From: "Paul E. McKenney" <paulmck@linux.vnet.ibm.com>
To: Mathieu Desnoyers <mathieu.desnoyers@polymtl.ca>
Cc: Peter Zijlstra <peterz@infradead.org>,
akpm@linux-foundation.org, Ingo Molnar <mingo@elte.hu>,
linux-kernel@vger.kernel.org,
Masami Hiramatsu <mhiramat@redhat.com>,
"Frank Ch. Eigler" <fche@redhat.com>,
Hideo AOKI <haoki@redhat.com>,
Takashi Nishiie <t-nishiie@np.css.fujitsu.com>,
Steven Rostedt <rostedt@goodmis.org>,
Alexander Viro <viro@zeniv.linux.org.uk>,
Eduard - Gabriel Munteanu <eduard.munteanu@linux360.ro>
Subject: Re: [patch 01/15] Kernel Tracepoints
Date: Fri, 1 Aug 2008 14:10:20 -0700 [thread overview]

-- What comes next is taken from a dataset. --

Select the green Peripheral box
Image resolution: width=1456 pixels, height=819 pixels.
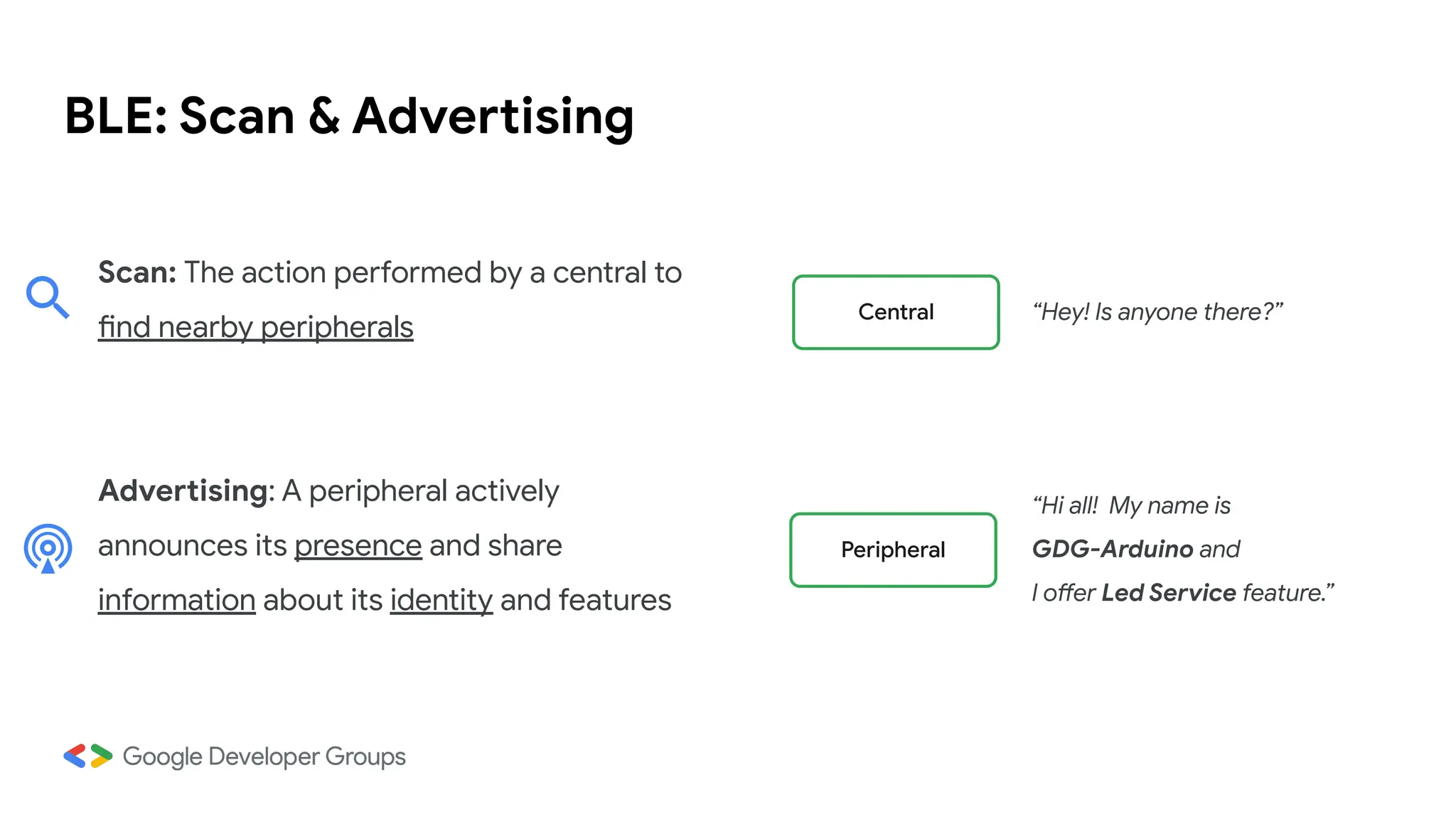[x=893, y=550]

Message-ID: <20080801211020.GQ14851@linux.vnet.ibm.com> (raw)
In-Reply-To: <20080715165122.GB30082@Krystal>
On Tue, Jul 15, 2008 at 12:51:23PM -0400, Mathieu Desnoyers wrote:
> * Peter Zijlstra (peterz@infradead.org) wrote:
> > On Tue, 2008-07-15 at 12:08 -0400, Mathieu Desnoyers wrote:
> > > * Peter Zijlstra (peterz@infradead.org) wrote:
> > > > On Tue, 2008-07-15 at 11:22 -0400, Mathieu Desnoyers wrote:
> > > > > * Peter Zijlstra (peterz@infradead.org) wrote:
> > > > > >
> > > > > > I'm confused by the barrier games here.
> > > > > >
> > > > > > Why not:
> > > > > >
> > > > > > void **it_func;
> > > > > >
> > > > > > preempt_disable();
> > > > > > it_func = rcu_dereference((tp)->funcs);
> > > > > > if (it_func) {
> > > > > > for (; *it_func; it_func++)
> > > > > > ((void(*)(proto))(*it_func))(args);
> > > > > > }
> > > > > > preempt_enable();
> > > > > >
> > > > > > That is, why can we skip the barrier when !it_func? is that because at
> > > > > > that time we don't actually dereference it_func and therefore cannot
> > > > > > observe stale data?
> > > > > >
> > > > >
> > > > > Exactly. I used the implementation of rcu_assign_pointer as a hint that
> > > > > we did not need barriers when setting the pointer to NULL, and thus we
> > > > > should not need the read barrier when reading the NULL pointer, because
> > > > > it references no data.
> > > > >
> > > > > #define rcu_assign_pointer(p, v) \
> > > > > ({ \
> > > > > if (!__builtin_constant_p(v) || \
> > > > > ((v) != NULL)) \
> > > > > smp_wmb(); \
> > > > > (p) = (v); \
> > > > > })
> > > >
> > > > Yeah, I saw that,.. made me wonder. It basically assumes that when we
> > > > write:
> > > >
> > > > rcu_assign_pointer(foo, NULL);
> > > >
> > > > foo will not be used as an index or offset.
> > > >
> > > > I guess Paul has thought it through and verified all in-kernel use
> > > > cases, but it still makes me feel unconfortable.
> > > >
> > > > > #define rcu_dereference(p) ({ \
> > > > > typeof(p) _________p1 = ACCESS_ONCE(p); \
> > > > > smp_read_barrier_depends(); \
> > > > > (_________p1); \
> > > > > })
> > > > >
> > > > > But I think you are right, since we are already in unlikely code, using
> > > > > rcu_dereference as you do is better than my use of read barrier depends.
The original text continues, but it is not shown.